Snapshot is an unprecedented collection of reports on curricular structure and change in North American medical education. First, it covers almost all of the accredited medical schools in the United States and in Canada (118 of the 125 in the United States and 12 of the 16 in Canada). Second, the reports have the same basic structure, so that the information can be more readily compared institution to institution. Third, they emphasize process and change rather than quantitative data. Fourth, the information was collected and distilled by a uniquely knowledgeable person.
The last time that such a complete picture of U.S. medical education was presented was when Abraham Flexner published the results of his famous survey in 1910. His work is often misunderstood—Flexner did not undertake a dispassionate survey and afterwards make recommendations for reform.

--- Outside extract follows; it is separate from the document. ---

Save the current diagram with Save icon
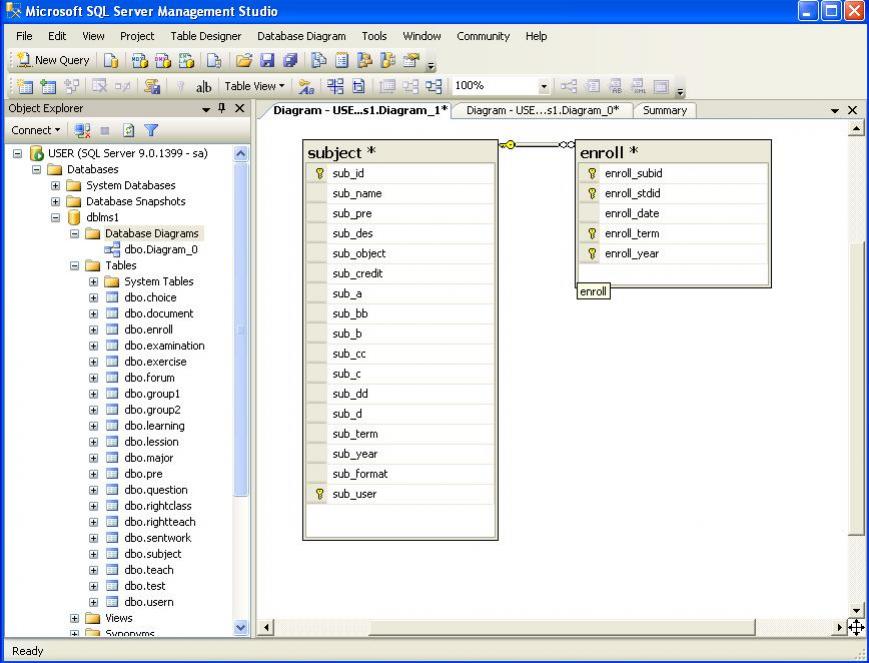This screenshot has width=869, height=663. (266, 60)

Instead, he had a strong agenda of promoting the path of reform already under way at some institutions, and he surveyed U.S. medical schools as a way to highlight the differences between the good schools, the ordinary schools, and the disgracefully bad ones. His report was so successful that the reform movement is associated with him, even though it predated him.
Decades later, when the Flexnerian curriculum in its turn needed reform, again the changes were introduced piecemeal, at different speeds, in different surroundings and with widely different outcomes. Despite the commonalities brought about by accreditation and licensure standards, there is great and stimulating variety of educational approaches in our medical schools. However, the variety is difficult to comprehend. This time, unlike 1910, we do not need to know the number of hours that students study particular subjects or whether schools have entrance requirements. Instead, we need to understand the structures of curriculum governance and administration, the approach to curriculum organization, the philosophy of teaching and learning as expressed in the curriculum. The Snapshot collection gives us that.
The collection can be used as a reference, to find information about a particular school or about an aspect of the medical curriculum across schools or about an innovation. It gives a general mile marker for how curricula are organized and governed. Most important, it may allow us to create schema, rather than only rank orders, of medical education programs and thus to better understand the structures and systems that can best educate physicians.